Niedługo musieli czekać fani Kolejorza na odpowiedź prezesa klubu Jacka Rutkowskiego. W poniedziałek Stowarzyszenie Kibiców Lecha Poznań napisało list otwarty, w którym dali upust swojemu rozgoryczeniu fatalną postawą piłkarzy. Zagrozili, że do czasu wspólnego spotkania, nie będą przychodzić na trybuny. - Zarząd będzie się intensywnie spotykał z kibicami. Jest otwarty na każdą propozycję, ideę czy sugestię, która pomoże nam rozwiązać kryzysową sytuacje - zapewnia Rutkowski.
Lech Poznań przeżywa fatalny okres. Mistrz Polski z 5 punktami na koncie zajmuje ostatnie miejsce w tabeli. Po 11 kolejkach traci aż 22 oczka do lidera. Kolejorz wygrał tylko raz; przegrał 8 meczów. Ostatni, na wyjeździe z Cracovią, przegrał aż 2:5. To przelało czarę goryczy wśród kibiców.
W poniedziałek Radosław Majchrzak, prezes Stowarzyszenia Kibiców Lecha Poznań, w imieniu społeczności kibicowskiej, wystosował list otwarty do prezesa Kolejorza Jacka Rutkowskiego, w którym poinformował o zawieszeniu wszelkich działań w relacji kibice-klub, włączając w to obecność kibiców na meczach Kolejorza. Warunkiem zmiany tego stanu rzeczy, było spotkanie społeczności kibicowskiej z zarządem klubu. CZYTAJ WIĘCEJ TUTAJ
Prezes odpowiada
Nie trzeba było długo czekać na reakcję Rutkowskiego. W środę na stronie klubowej Lecha, opublikowana została odpowiedź prezesa klubu.
"Wszystkie reakcje, zarówno pozytywne, jak i te pełne zarzutów i pretensji do klubu, są zrozumiale. Każdy zadaje sobie pytanie i chciałby przecież zrozumieć, co się stało z zespołem, który kilkanaście tygodni temu zdobył Mistrzostwo Polski, ośmieszył w Superpucharze Legię, a kilka tygodni temu wszedł do fazy grupowej rozgrywek Ligi Europejskiej. Każdy z nas, kibiców Lecha, chciałby zrozumieć tę fatalną metamorfozę!
Ja odpowiedzi na te pytania nie znam. Jestem normalnym kibicem z kilkudziesięcioletnim stażem. Jestem też menadżerem zarządzającym tysiącami ludzi. I z tego punktu widzenia daję kredyt zaufania zarządowi, który działa w kierunku rozwiązania sytuacji kryzysowej." - pisze Rutkowski.

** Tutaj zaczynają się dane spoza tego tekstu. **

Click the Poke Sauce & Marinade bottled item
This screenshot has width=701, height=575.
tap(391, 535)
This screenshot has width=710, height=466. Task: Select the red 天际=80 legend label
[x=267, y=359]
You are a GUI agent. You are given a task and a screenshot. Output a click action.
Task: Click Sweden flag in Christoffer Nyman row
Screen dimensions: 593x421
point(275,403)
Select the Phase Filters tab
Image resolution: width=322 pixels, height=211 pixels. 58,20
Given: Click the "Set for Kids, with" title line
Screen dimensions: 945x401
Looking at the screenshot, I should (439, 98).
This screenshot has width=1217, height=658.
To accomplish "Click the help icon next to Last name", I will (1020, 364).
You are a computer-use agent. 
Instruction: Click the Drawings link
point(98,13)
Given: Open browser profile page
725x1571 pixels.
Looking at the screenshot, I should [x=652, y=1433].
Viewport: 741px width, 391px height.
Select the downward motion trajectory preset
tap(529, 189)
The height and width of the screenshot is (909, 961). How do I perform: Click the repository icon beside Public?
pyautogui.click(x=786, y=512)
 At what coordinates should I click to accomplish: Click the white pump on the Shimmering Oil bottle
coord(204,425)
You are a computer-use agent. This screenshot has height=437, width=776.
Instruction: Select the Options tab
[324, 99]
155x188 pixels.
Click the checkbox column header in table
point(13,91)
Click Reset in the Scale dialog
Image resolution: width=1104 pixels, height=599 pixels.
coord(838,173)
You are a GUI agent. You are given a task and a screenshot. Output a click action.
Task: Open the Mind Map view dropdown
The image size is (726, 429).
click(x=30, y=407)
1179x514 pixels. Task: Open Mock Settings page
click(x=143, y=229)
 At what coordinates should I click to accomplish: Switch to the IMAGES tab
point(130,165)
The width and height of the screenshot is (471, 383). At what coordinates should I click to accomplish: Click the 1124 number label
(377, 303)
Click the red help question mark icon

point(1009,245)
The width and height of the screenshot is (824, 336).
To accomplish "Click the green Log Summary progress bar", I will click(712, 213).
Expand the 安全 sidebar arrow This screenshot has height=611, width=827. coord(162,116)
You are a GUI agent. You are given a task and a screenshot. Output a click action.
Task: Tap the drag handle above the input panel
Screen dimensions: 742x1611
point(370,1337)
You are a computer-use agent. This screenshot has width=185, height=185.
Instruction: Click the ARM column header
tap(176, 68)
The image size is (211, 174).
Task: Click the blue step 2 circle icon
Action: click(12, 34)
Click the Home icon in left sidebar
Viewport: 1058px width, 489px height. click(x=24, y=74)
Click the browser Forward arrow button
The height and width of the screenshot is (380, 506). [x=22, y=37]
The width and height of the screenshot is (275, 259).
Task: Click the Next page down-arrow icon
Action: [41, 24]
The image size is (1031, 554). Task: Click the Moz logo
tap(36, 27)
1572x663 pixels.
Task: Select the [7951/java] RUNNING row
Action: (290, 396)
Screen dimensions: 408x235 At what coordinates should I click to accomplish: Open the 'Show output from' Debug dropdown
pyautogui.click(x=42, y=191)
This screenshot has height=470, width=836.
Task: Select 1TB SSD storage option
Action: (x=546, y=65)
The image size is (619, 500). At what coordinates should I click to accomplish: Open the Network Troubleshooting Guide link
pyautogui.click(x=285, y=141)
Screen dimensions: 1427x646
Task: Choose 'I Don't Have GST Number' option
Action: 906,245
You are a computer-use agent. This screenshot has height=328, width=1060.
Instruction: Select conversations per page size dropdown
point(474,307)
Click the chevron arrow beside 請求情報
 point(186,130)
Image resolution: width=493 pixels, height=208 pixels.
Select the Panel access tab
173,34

Lech jak Borussia i Chelsea
W dalszej części listu, prezes Lecha powołuje się na kontakty z europejskimi, czołowymi drużynami, które podobnie jak teraz Kolejorz, przechodziły, albo przechodzą podobny kryzys.
"Jesteśmy w kontakcie z Borussią Dortmund, która kończyła w ubiegłym sezonie rundę jesienną na ostatnim miejscu. Podczas kończącego rundę meczu, w grudniu, 80 tysięcy kibiców Borussii stało murem za drużyną, która także z niewiadomych powodów zamykała tabelę. Konfrontujemy swoje doświadczenia i pomysły z Chelsea i innymi klubami, z którymi współpracujemy. Pracujemy z doświadczonymi ludźmi piłki nożnej."
"Spotkamy się z kibicami"
Oświadczenie konkluduje chęć otwartego dialogu z fanami. Zarząd deklaruje, że jest gotowy na wysłuchanie wszystkich konkretnych propozycji na wyjście z dołka.
"Wiemy, że problem leży w sferze psychicznej, gdyż zawodnicy, z których wielu jest reprezentantami swoich krajów nie zapomniało z dnia na dzień gry w piłkę. Do tej pory jednak nie znaleźliśmy rozwiązania, które by nas zadowalało. Zarząd Lecha musi je jednak znaleźć. I znajdzie. Zarząd będzie się intensywnie spotykał z kibicami. Jest otwarty na każdą propozycję, ideę czy sugestię, która pomoże nam rozwiązać kryzysową sytuacje."